▸ Your assignment
If a line in the material below has the word "hamburger", copy it.
:: Records supplied ::
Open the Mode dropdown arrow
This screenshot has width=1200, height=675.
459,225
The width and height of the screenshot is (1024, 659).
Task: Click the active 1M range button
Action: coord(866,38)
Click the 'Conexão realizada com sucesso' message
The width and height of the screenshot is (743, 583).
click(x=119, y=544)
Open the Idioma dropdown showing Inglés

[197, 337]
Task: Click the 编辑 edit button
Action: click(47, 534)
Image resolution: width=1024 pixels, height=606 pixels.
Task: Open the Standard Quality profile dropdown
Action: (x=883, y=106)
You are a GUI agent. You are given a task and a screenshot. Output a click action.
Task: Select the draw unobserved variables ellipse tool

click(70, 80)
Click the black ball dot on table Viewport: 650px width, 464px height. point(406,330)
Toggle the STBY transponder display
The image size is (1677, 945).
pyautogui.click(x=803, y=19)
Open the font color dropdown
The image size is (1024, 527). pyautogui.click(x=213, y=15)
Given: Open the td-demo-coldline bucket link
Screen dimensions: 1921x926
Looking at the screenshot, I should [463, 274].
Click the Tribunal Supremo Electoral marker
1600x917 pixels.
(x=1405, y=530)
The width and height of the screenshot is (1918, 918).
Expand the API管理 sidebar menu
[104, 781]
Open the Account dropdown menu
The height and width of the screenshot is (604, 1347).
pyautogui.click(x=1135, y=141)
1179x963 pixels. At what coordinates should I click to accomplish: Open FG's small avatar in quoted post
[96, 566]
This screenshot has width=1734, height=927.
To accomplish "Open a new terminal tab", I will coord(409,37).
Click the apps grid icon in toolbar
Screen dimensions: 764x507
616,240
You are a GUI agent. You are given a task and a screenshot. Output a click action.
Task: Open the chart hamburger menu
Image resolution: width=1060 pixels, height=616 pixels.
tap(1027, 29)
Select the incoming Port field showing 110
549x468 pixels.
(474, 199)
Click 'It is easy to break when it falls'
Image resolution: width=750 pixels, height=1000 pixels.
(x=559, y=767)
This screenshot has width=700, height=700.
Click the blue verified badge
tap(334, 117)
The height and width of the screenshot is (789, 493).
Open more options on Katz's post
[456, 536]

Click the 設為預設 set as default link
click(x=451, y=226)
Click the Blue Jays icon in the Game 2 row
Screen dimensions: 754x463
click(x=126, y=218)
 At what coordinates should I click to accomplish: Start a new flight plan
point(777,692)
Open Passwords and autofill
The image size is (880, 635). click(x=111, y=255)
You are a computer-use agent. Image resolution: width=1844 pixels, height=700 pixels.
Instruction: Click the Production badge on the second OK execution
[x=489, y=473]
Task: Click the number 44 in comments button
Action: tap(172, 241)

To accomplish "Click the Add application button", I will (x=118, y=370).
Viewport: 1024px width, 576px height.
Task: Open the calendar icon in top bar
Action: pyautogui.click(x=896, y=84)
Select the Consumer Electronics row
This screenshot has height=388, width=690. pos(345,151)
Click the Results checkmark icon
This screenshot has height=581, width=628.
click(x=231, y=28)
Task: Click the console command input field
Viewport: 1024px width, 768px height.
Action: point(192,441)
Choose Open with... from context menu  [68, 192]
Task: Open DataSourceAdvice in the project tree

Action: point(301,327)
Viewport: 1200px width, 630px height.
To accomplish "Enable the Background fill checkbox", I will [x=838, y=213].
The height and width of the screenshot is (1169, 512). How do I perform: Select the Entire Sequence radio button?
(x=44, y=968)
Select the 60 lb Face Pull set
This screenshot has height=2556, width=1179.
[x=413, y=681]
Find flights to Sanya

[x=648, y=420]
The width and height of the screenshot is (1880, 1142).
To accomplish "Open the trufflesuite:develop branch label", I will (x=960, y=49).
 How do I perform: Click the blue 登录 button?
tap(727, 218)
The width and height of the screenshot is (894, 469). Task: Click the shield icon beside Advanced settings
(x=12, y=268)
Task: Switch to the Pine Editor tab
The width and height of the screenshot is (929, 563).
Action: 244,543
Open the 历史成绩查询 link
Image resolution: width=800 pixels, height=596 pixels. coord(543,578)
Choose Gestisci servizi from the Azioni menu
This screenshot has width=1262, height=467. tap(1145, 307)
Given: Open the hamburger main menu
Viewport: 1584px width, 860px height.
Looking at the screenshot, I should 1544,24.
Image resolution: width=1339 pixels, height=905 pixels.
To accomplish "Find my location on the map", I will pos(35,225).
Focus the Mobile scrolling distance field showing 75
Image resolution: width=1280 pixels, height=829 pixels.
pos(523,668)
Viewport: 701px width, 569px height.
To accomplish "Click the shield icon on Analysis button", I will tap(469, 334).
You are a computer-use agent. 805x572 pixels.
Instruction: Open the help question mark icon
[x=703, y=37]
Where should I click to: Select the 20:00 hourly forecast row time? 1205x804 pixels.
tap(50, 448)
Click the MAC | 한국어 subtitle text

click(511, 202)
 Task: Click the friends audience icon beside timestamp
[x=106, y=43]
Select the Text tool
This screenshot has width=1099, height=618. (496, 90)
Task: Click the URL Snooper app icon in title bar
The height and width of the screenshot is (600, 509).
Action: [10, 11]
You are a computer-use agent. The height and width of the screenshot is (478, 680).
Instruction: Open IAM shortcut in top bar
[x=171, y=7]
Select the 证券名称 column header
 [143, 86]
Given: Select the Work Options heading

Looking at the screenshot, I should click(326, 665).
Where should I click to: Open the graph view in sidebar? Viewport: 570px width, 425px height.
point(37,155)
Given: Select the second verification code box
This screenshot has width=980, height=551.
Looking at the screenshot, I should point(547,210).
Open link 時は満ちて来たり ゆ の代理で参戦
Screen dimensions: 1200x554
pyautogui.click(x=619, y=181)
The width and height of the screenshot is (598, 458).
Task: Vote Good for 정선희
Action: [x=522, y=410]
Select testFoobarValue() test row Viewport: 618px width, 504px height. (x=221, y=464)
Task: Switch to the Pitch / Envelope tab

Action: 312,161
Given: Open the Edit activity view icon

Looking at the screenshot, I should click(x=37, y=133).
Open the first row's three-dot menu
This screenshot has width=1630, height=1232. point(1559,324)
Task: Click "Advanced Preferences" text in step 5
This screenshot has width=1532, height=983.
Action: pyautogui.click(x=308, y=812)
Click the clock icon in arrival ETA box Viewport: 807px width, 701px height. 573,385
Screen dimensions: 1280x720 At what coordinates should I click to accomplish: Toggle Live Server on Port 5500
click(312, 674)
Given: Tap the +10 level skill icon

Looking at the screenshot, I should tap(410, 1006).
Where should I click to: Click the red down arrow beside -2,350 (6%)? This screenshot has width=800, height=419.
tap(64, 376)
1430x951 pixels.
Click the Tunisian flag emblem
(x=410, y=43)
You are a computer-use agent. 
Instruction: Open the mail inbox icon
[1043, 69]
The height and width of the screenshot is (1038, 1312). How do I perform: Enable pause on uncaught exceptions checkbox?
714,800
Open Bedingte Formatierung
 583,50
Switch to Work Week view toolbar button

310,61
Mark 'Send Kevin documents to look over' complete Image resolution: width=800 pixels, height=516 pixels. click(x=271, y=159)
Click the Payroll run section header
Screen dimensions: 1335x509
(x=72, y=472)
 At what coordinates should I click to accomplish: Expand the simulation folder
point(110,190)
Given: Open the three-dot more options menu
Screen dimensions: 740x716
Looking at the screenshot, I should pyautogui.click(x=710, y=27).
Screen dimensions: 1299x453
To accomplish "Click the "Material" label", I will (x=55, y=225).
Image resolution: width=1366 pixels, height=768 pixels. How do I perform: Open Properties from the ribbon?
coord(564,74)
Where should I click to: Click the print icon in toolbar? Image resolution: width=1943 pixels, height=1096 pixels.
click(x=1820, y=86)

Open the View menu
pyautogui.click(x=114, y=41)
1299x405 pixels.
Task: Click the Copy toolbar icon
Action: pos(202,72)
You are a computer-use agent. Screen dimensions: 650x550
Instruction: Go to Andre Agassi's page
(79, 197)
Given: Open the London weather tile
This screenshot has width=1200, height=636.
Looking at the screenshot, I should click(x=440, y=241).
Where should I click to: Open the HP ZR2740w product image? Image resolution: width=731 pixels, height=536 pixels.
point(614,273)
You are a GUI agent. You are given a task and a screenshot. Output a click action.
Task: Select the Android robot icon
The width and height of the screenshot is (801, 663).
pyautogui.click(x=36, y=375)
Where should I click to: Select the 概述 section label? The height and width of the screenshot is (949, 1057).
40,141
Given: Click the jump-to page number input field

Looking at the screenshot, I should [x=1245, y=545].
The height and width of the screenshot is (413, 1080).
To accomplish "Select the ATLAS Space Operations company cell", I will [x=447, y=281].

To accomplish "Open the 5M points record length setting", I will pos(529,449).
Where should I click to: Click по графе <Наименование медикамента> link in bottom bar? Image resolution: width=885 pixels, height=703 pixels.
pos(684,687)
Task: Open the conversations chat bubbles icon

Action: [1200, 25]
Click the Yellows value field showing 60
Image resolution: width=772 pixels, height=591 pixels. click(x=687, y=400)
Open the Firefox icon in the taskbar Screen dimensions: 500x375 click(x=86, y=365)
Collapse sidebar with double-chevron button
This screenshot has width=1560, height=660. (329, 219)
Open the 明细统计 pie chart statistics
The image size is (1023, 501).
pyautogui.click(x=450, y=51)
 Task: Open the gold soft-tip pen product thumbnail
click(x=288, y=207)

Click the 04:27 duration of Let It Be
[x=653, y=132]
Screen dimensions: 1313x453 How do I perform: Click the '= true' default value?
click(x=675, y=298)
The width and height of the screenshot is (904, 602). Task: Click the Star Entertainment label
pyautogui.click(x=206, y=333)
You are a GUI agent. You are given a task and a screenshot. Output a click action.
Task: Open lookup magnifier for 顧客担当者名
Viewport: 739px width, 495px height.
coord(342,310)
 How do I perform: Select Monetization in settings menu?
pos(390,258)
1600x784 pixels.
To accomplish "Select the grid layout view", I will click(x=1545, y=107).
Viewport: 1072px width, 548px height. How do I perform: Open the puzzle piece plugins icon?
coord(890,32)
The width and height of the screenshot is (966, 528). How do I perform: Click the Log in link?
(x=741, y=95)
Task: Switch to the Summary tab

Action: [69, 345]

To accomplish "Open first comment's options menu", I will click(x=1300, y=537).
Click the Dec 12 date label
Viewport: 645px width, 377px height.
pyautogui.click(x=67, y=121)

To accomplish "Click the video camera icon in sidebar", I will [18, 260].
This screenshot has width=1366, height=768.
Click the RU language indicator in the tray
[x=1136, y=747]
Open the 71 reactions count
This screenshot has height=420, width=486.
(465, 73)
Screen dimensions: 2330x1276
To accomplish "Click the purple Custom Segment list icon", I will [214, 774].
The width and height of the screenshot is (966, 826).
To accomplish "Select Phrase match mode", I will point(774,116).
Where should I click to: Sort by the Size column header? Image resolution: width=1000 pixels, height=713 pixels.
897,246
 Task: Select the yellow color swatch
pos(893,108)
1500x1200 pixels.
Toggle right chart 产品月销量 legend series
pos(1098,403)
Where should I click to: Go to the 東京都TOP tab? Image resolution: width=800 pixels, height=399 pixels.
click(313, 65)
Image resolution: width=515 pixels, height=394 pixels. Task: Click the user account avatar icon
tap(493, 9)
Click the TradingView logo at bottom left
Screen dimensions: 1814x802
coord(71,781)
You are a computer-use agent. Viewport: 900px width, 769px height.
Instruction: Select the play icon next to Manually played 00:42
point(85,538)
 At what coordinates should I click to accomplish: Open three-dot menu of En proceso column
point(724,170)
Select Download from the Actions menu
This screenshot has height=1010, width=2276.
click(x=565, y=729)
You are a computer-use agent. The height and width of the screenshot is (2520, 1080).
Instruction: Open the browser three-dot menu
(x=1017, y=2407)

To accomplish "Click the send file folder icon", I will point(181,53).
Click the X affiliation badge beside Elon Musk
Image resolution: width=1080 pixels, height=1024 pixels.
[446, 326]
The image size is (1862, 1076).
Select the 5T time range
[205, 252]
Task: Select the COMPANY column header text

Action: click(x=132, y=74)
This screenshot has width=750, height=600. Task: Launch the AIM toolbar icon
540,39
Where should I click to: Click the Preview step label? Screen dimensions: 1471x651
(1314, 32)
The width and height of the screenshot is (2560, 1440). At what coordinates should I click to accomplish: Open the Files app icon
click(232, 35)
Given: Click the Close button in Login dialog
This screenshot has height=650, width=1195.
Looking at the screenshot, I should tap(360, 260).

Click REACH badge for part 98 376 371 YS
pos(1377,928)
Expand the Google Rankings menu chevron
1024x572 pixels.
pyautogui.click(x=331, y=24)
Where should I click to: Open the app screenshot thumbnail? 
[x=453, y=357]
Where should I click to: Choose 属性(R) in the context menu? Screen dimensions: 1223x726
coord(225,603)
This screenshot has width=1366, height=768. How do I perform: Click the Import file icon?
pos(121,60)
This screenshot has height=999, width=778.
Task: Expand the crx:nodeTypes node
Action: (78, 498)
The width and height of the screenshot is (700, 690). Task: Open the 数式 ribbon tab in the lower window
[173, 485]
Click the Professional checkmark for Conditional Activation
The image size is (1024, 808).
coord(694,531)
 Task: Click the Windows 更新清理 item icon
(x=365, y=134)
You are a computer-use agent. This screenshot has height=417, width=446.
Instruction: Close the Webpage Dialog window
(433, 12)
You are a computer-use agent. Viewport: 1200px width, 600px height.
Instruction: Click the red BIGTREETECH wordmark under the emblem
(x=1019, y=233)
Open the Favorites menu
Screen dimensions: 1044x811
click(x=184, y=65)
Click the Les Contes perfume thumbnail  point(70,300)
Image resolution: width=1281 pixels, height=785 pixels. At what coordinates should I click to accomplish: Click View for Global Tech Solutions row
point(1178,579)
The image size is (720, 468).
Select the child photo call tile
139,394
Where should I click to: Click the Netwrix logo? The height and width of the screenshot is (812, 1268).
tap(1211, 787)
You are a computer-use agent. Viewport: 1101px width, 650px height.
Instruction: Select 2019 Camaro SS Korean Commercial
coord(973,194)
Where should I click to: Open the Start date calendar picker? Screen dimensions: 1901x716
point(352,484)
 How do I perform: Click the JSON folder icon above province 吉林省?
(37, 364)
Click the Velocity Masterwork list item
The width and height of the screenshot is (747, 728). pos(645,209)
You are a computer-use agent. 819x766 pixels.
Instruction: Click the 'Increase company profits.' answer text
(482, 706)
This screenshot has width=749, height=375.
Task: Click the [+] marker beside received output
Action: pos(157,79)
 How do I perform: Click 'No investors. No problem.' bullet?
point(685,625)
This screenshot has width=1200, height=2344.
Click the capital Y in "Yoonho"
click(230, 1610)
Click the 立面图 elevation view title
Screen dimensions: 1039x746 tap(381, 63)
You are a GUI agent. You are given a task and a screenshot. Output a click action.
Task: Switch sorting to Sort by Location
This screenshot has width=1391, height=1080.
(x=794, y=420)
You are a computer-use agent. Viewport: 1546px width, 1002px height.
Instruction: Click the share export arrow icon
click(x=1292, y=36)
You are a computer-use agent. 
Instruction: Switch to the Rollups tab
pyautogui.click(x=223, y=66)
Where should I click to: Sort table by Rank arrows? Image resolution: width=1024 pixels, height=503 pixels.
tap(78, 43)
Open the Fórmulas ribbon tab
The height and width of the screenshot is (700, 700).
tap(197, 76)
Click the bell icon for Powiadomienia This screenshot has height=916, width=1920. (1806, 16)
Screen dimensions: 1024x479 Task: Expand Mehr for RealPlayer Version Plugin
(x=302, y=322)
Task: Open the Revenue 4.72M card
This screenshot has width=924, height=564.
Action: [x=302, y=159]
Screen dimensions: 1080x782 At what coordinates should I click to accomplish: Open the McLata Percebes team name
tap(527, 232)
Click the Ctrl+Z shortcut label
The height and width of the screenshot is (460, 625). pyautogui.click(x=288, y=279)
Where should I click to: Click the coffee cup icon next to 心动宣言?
:::
▸ Result for this exercise
Task: Open the chart hamburger menu
Given: Open the hamburger main menu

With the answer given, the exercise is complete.